TEXT:
# AWS S3 using boto3
This tutorial will demonstrate how to interact with S3 bucket from python using boto3 library.
For ad hoc one time operations you may find the AWS [command line interface](https://aws.amazon.com/cli/) more useful.

In order to get programtic access to aws you will need to provide a `AWS Access Key ID` and `AWS Secret Access Key` even if the resource is "public"
 * The easiest way to authenticate yourself is to install the AWS CLI mentioned above and run command `aws configure` from the command line.
 * When you run `aws configure` it should create a file in `~/.aws/credentials` which contains the login credentials. Boto3 will automatically recognize credentails stored in this location.

WHAT YOU WILL DO:
1. Answer these about the boto3 tutorial:
(a) Which Python library does it use to work with an S3 bucket?
(b) What two values must you provide to get programmatic access to AWS?
(c) Which file does running `aws configure` create?
2. Can you retype the boto3 tutorial word for word, starting at "For ad hoc one" and ending at "in this location."?

DATASET SECTION:
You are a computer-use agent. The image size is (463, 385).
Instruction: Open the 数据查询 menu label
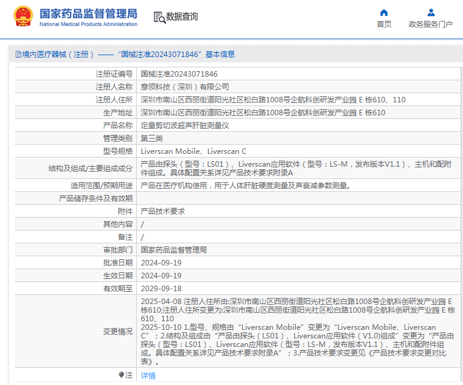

THE SOLUTIONS:
1.
(a) boto3
(b) An `AWS Access Key ID` and an `AWS Secret Access Key`
(c) `~/.aws/credentials`

2.
For ad hoc one time operations you may find the AWS [command line interface](https://aws.amazon.com/cli/) more useful.

In order to get programtic access to aws you will need to provide a `AWS Access Key ID` and `AWS Secret Access Key` even if the resource is "public"
 * The easiest way to authenticate yourself is to install the AWS CLI mentioned above and run command `aws configure` from the command line.
 * When you run `aws configure` it should create a file in `~/.aws/credentials` which contains the login credentials. Boto3 will automatically recognize credentails stored in this location.